◆ Problem to work on ◆
Extract every line of the listing below that contains the word "agent", copying each one in full.

◆ Exercise inputs ◆

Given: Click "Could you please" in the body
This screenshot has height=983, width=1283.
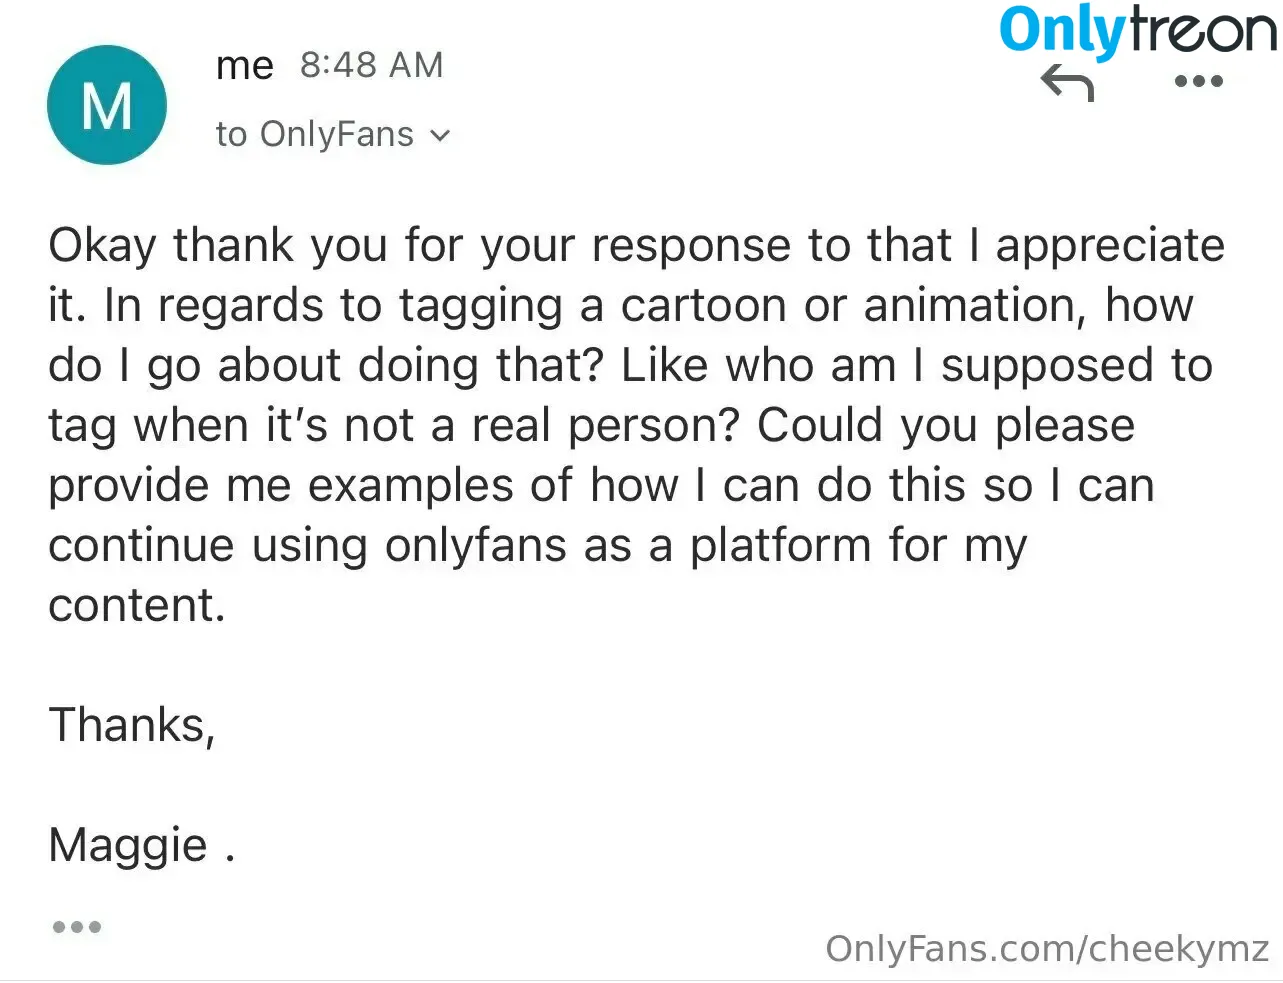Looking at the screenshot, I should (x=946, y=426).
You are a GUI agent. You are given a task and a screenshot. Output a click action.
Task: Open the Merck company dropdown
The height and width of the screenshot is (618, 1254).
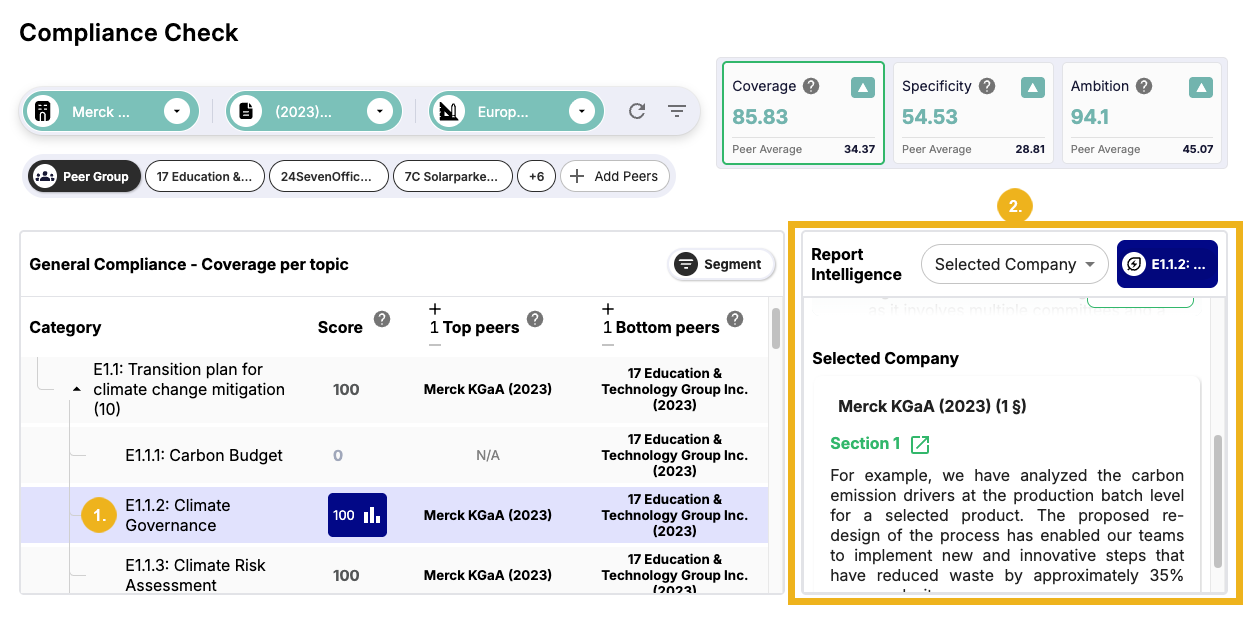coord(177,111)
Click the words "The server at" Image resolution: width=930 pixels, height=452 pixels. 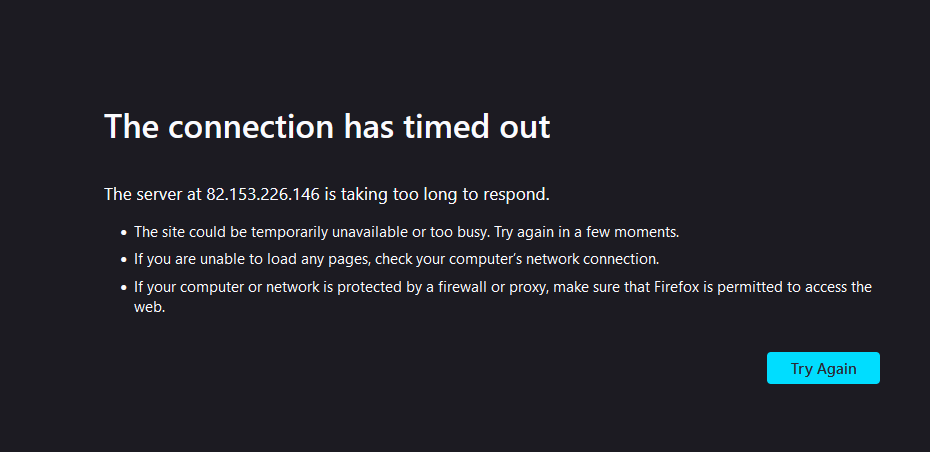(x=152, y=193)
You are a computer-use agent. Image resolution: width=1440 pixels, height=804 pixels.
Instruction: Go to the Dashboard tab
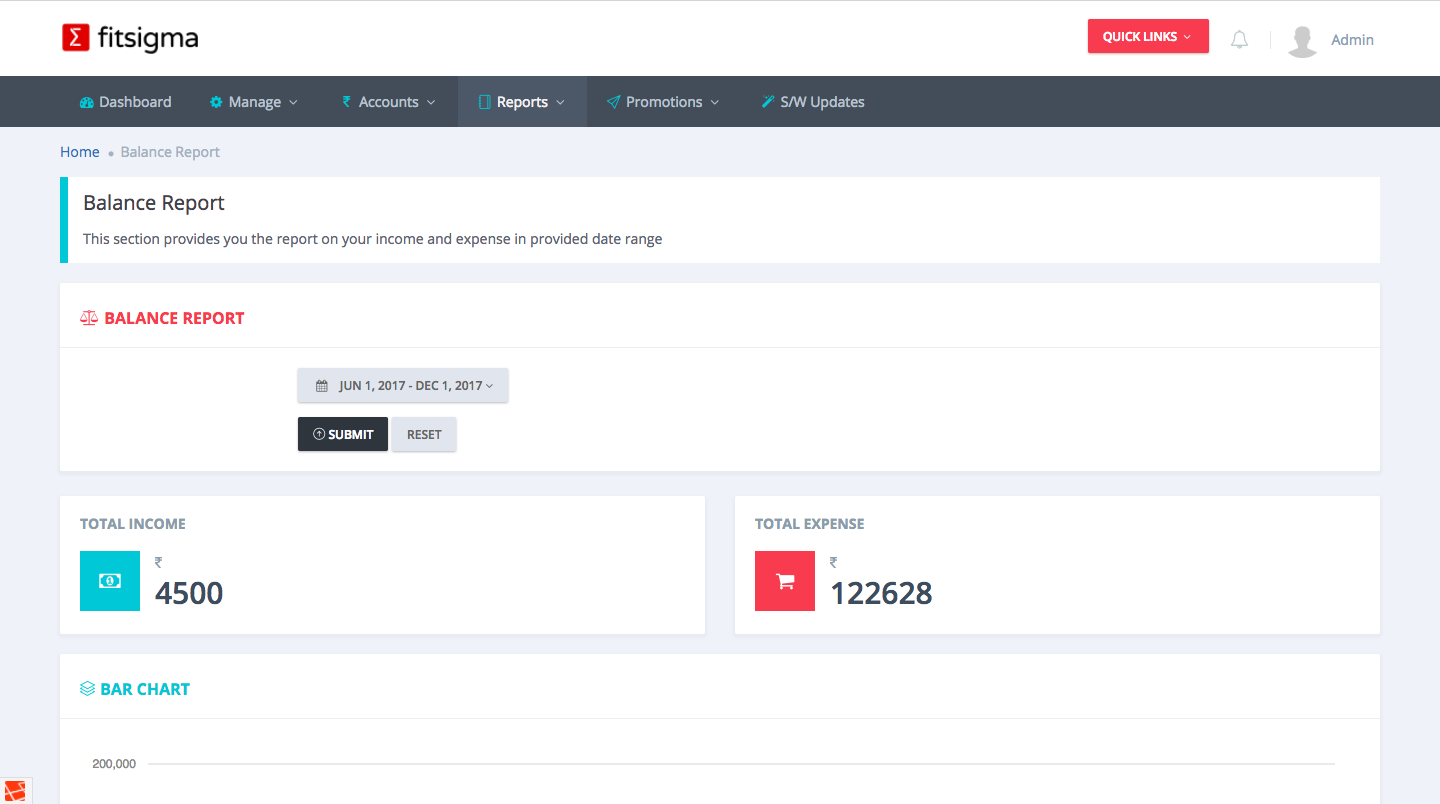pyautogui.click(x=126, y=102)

◆ Written answer ◆
You are a GUI agent. You are given a task and a screenshot. Output a click action.
You are a computer-use agent. Image resolution: width=1440 pixels, height=804 pixels.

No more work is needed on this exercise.